- _TASK PROMPT_: Print, word for word, the stretch of the methyl ricinoleate entry below from "Methyl ricinoleate is" through "give azelaic acid.".

*** EXCERPT PROVIDED ***

Methyl ricinoleate
- Names: Preferred IUPAC name Methyl (9Z,12R)-12-Hydroxyoctadec-9-enoate

Identifiers
- CAS Number: 141-24-2;
- 3D model (JSmol): Interactive image;
- ChemSpider: 4510369;
- ECHA InfoCard: 100.004.976
- EC Number: 205-472-3;
- PubChem CID: 5354133;
- UNII: 90FDR3O96Y;
- CompTox Dashboard (EPA): DTXSID2029169 ;

Properties
- Chemical formula: C_{19}H_{36}O_{3}
- Molar mass: 312.494 g·mol^{−1}
- Density: 0.9236 g/mL at 22 °C
- Melting point: −4.5 °C (23.9 °F; 268.6 K)
- Solubility in water: 9.87×10^{−2} mg/L

= Methyl ricinoleate =

Methyl ricinoleate is a clear, viscous fluid that is used as a surfactant, cutting fluid additive, lubricant, and plasticizer. It is a plasticizer for cellulosic resins, polyvinyl acetate, and polystyrene. It is a type of fatty acid methyl ester synthesized from castor oil and methyl alcohol.

Methyl rinioleate was early shown to be cleaved by ozone to give azelaic acid.

*** RECORD EXTRACTS ***

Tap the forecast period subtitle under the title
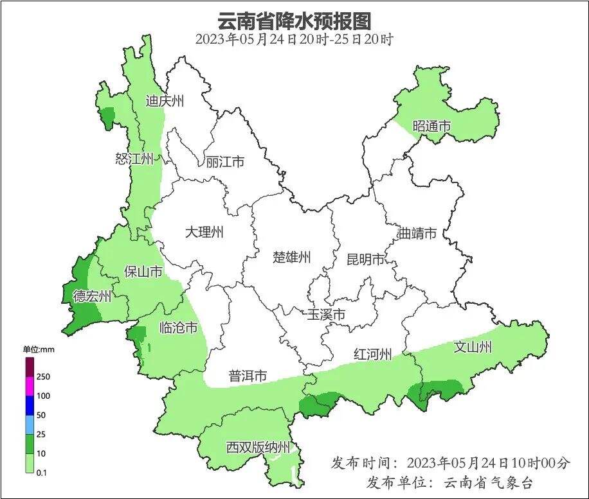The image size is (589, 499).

***
*** RECORD EXTRACTS ***

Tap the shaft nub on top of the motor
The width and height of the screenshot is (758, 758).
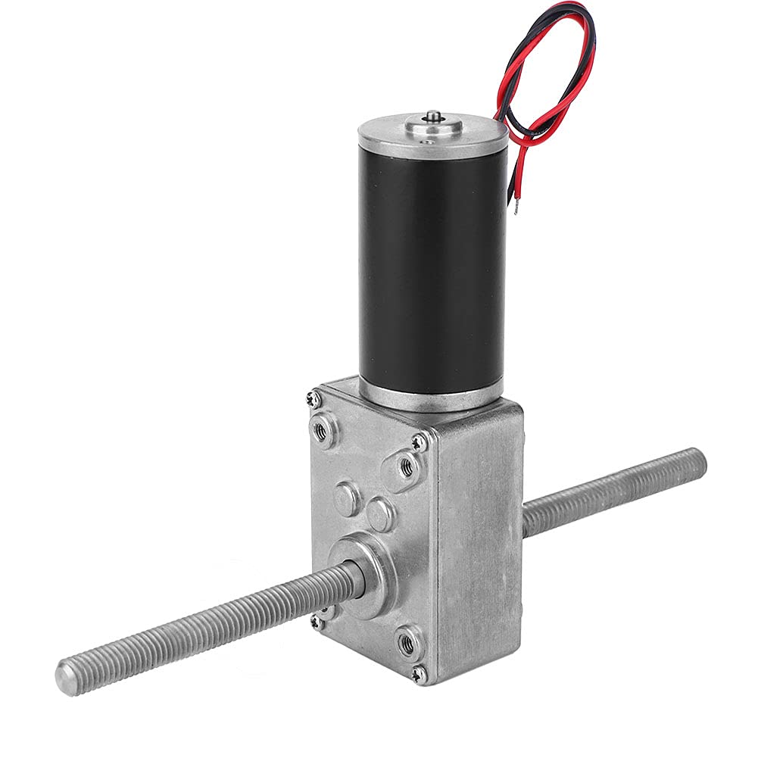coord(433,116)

***
*** RECORD EXTRACTS ***

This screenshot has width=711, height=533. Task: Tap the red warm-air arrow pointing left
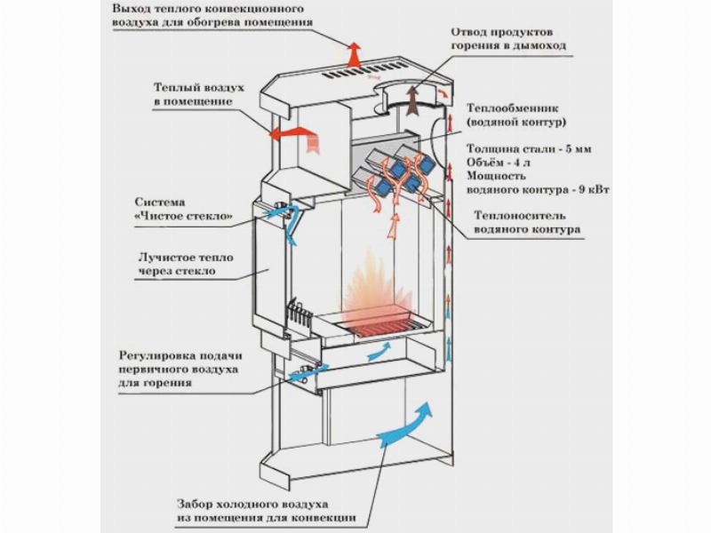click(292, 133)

***

- _YOUR RESPONSE_:
Methyl ricinoleate is a clear, viscous fluid that is used as a surfactant, cutting fluid additive, lubricant, and plasticizer. It is a plasticizer for cellulosic resins, polyvinyl acetate, and polystyrene. It is a type of fatty acid methyl ester synthesized from castor oil and methyl alcohol.

Methyl rinioleate was early shown to be cleaved by ozone to give azelaic acid.